Mental health funding a hole in gun law

Dan Glaun

The recently enacted state gun control law is requiring mental health practitioners to report potentially dangerous patients at a time when shrinking budgets are resulting in fewer people gaining access to care, according to a regional mental health group based in Lake Success. 

Janet Susin, the president of the National Alliance on Mental Illness Queens/Nassau, said the quality of care for New York’s mentally ill population has been in a state of long-term decline that significantly reduces the system’s ability to deter gun violence.

“It’s much worse than it was 20 years ago,” Susin said. 

In the month since the mass shooting at a Connecticut elementary school, the debate over gun control has been paralleled by questions surrounding the mental health system in the United States, as lawmakers consider how to prevent future killings. 

The state psychiatric hospital system has been in decline for decades, said Susin, describing how the system treated 95,000 patients during its 1960s heydey and currently treats under 4,000. And though the savings from closing those hospitals were intended to support community mental health programs, Susin said, those funds are no longer sufficient. 

“That amount of money was finite – it was supposed to be available for every year, but costs go up,” she said.

Now, costs are shifted the Medicaid and the federal government, hospital stays are shorter, and access to mental health treatment is dwindling, according to Susin.

The state law’s reporting provision mandates that therapists report patients who the believe pose a credible threat to themselves or others to a mental health director, who would then be required to report serious cases to the state. Patients could then have any guns confiscated and gun permits revoked.

The gun law passed last week by the state Legislature also strengthens and extends Kendra’s Law – legislation, passed in 1999 after a mentally ill person pushed Kendra Webdale off a subway platform to her death, that allows judges to force people at risk of harming themselves or others to undergo outpatient psychiatric treatment.

And while Susin supports Kendra’s Law, which was pushed for by NAMI when it was originally proposed, she said access to care is a more fundamental issue not currently being addressed in Albany.

“The irony of that is that the person who pushed [Webdale] was somebody… who had tried 13 different times to get help from the mental health system,” said Susin. “His problem was not resistance to treatment, his problem was he could not get appropriate services.”

Susin said she supports measures allowing parents to initiate Kendra’s Law proceedings if they feel their child requires involuntary treatment and the loosening federal privacy requirements to keep parents informed of mental health treatment.

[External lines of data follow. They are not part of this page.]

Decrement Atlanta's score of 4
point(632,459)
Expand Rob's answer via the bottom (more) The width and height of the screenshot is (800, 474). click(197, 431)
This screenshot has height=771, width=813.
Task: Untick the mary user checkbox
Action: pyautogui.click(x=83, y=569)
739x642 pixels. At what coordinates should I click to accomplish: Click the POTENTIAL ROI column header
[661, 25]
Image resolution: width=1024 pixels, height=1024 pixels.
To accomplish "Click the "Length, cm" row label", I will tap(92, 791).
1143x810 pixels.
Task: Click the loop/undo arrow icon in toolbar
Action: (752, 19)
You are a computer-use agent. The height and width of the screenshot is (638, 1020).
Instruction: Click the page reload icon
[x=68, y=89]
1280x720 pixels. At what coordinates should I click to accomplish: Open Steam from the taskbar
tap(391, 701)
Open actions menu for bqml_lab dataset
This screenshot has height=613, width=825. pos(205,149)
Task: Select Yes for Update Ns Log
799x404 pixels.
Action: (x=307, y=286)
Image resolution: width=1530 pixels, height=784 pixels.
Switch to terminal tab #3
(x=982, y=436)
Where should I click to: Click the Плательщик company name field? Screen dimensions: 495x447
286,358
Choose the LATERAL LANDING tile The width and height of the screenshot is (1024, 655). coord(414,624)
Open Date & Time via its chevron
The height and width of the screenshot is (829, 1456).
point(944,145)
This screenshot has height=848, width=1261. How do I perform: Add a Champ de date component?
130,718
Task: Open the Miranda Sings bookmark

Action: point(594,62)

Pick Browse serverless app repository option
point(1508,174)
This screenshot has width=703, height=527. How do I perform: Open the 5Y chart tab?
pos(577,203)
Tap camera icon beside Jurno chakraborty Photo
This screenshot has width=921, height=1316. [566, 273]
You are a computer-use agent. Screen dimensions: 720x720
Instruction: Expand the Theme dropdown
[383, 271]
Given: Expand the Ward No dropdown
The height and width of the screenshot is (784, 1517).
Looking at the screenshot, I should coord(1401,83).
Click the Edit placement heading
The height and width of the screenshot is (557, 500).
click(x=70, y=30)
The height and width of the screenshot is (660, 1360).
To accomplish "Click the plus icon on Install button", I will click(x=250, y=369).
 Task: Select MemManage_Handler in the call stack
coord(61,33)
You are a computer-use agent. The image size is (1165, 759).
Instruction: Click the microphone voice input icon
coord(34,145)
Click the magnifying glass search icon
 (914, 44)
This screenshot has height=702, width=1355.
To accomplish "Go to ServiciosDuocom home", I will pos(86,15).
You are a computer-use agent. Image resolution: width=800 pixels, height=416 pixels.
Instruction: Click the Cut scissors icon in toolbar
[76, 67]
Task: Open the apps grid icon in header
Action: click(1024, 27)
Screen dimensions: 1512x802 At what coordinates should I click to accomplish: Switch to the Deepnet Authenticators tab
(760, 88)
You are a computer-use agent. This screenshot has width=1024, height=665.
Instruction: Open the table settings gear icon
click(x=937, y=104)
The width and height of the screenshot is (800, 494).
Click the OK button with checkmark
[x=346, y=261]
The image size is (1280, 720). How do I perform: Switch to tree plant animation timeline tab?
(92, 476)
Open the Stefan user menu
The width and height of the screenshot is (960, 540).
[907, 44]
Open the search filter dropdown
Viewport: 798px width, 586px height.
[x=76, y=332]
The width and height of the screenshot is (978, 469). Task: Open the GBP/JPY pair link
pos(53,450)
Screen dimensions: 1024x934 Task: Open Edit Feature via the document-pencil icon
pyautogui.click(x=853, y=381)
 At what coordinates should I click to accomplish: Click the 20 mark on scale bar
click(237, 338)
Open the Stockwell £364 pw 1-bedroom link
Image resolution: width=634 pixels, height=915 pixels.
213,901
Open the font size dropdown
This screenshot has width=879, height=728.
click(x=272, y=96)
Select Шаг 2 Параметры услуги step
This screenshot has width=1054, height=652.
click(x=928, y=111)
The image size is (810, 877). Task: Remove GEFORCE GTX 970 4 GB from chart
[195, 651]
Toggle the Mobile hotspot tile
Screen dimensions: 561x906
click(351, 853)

“There are so many ways that the caregivers, the loved ones, whoever they may be, find it very difficult to get treatment for a loved one – particularly a loved one who does not know they’re ill,” Susin said.

Some mental health advocates are concerned about the new gun law’s requirement for clinicians to report dangerous patients, warning of possible harm to the doctor-patient relationship, while other support the measure.

“People troubled by suicidal or homicidal thoughts might avoid treatment, or be inhibited from speaking frankly about their impulses, if they knew they could be reported to state authorities,” wrote Columbia University professor of psychiatry Paul Appelbaum and president-elect of the American Psychiatric Association Jeffrey Lieberman in a New York Times column. “Thus, the very people who should most be in treatment may be least likely to seek it. If rates of suicide and homicide rise as a result, we should hardly be surprised.”

But DJ Jaffe, executive director of the advocacy group Mentaillnesspolicy.org, supports the provision, and told the Wall Street Journal that fears of discouraging treatment were “hyper-theoretical.”

Stigmatization of the mentally ill is a serious problem after acts of mass violence, according to Susin.

“Every time this happens it does that,” Susin said “This is always a disaster for us when there are these high profile killings.”

While people with serious mental illness are more likely to be violent during episodes of psychosis, much of that violence is in the form of self-harm and suicide, according to an article by National Institute of Mental Health Director Thomas Insel.

“We do a lot… to try to destigmatize mental illness,” said Susin. “There are so many wonderful people out there who despite their mental illness are doing terrific things, whatever their diagnosis.”

State and federal governments can do much more to improve access to care, according to Susin.

She said she supports training for educators to recognize signs of mental illness, increased funding for mental health research, regulations to force insurers to treat mental and physical health care equally and the training of additional mental health professionals.

“There’s a tremendous need for more people in the mental health field in general, and particularly in that 16-25 age group when people are more likely to develop a mental illness,” Susin said.